Total funding raised: $75M

Overview

Miracor Medical is a private, clinical-stage medical device company pioneering a novel interventional cardiology therapy called Pressure-controlled Intermittent Coronary Sinus Occlusion (PiCSO). The company's lead PiCSO® Impulse System is designed as a first-line adjunct therapy during primary PCI to reduce infarct size and improve outcomes for heart attack patients, targeting a significant unmet need. With FDA IDE approval for a pivotal U.S. study secured in 2022 and a strong, experienced leadership team, Miracor is advancing towards key clinical milestones.
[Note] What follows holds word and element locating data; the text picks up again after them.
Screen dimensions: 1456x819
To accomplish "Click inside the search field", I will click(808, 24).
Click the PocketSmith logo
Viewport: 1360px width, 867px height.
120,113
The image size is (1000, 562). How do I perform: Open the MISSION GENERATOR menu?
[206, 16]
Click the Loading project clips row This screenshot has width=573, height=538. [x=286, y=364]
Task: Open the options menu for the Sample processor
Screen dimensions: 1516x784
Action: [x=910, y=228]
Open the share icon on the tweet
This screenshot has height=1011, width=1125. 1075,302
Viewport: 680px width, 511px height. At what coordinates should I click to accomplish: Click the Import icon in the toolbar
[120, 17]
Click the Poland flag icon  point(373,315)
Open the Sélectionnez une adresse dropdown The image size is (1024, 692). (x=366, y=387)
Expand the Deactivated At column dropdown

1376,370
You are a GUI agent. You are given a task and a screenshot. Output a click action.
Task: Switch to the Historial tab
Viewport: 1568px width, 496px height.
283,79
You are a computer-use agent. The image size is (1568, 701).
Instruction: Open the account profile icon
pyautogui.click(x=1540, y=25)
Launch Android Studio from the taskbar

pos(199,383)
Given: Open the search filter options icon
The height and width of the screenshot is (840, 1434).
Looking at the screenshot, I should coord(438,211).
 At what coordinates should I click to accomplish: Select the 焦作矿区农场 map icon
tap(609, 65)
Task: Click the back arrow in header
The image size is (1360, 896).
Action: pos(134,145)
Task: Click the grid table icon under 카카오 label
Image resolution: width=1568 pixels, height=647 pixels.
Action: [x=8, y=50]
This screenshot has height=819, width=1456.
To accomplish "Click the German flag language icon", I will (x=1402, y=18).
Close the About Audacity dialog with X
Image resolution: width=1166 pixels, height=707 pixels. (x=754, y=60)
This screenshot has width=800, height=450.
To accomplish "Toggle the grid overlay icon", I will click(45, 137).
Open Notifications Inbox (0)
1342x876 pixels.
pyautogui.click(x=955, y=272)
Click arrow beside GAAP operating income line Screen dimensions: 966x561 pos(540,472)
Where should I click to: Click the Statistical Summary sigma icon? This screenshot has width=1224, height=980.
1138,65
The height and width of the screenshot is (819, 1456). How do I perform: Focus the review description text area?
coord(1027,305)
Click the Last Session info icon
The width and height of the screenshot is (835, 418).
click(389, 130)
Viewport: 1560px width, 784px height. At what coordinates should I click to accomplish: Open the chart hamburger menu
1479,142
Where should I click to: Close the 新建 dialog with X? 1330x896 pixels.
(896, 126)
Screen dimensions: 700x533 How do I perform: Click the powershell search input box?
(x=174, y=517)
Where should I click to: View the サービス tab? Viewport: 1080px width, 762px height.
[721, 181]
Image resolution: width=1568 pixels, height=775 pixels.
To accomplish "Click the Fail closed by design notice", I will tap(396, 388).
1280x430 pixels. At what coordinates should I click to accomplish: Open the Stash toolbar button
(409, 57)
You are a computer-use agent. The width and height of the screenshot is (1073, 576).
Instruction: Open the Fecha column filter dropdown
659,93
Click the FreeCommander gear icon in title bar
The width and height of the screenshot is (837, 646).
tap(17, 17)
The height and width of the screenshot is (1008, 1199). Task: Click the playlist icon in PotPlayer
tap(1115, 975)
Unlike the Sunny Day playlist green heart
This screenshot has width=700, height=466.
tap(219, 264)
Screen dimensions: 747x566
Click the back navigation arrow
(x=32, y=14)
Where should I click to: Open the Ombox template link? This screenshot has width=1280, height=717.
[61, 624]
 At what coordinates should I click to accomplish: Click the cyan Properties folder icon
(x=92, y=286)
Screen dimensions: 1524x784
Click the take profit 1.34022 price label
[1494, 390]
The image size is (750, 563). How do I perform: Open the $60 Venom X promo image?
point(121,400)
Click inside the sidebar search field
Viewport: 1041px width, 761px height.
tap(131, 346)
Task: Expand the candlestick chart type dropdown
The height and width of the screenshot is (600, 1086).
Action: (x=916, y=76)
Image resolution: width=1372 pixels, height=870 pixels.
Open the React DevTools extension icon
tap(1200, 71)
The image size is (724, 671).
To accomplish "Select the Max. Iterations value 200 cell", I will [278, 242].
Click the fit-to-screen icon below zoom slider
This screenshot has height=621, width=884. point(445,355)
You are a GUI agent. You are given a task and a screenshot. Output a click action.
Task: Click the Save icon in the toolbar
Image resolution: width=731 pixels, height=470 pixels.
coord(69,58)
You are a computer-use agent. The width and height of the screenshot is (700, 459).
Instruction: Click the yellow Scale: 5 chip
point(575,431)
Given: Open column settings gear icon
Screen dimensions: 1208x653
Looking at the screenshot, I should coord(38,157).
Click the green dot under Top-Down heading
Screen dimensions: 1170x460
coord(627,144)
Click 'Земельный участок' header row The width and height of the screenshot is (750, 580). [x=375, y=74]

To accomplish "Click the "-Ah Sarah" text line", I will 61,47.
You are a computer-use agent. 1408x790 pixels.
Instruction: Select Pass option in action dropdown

The company is currently pre-revenue, having raised €24 million in 2020 to fund its clinical development programs.

Cardiovascular

Technology Platform

Pressure-controlled Intermittent Coronary Sinus Occlusion (PiCSO) - a catheter-based system that intermittently occludes the coronary sinus to potentially improve microvascular perfusion and reduce infarct size during PCI for acute myocardial infarction.

Funding History

3
Total raised:$75M
Series C$40M
Series B$25M
Series A$10M

Opportunities

The primary opportunity is addressing the large unmet need in STEMI treatment by reducing microvascular obstruction post-PCI, potentially improving long-term outcomes and preventing heart failure.
Success could establish a new standard of care in the multi-billion dollar interventional cardiology market.
Exploring expanded indications for PiCSO could further broaden the addressable patient population.

Risk Factors

Key risks include clinical trial failure, regulatory rejection, and challenges in achieving adoption by interventional cardiologists for a novel procedural adjunct.
The company is pre-revenue and will require significant additional capital to complete development and launch, facing dilution or financing risk.

Competitive Landscape

PiCSO faces competition from other investigational pharmacological and device-based adjunct therapies aimed at reducing reperfusion injury and infarct size. It competes within the broader interventional cardiology device market dominated by large players. Its unique venous system mechanism may provide differentiation, but it must prove superior or complementary efficacy.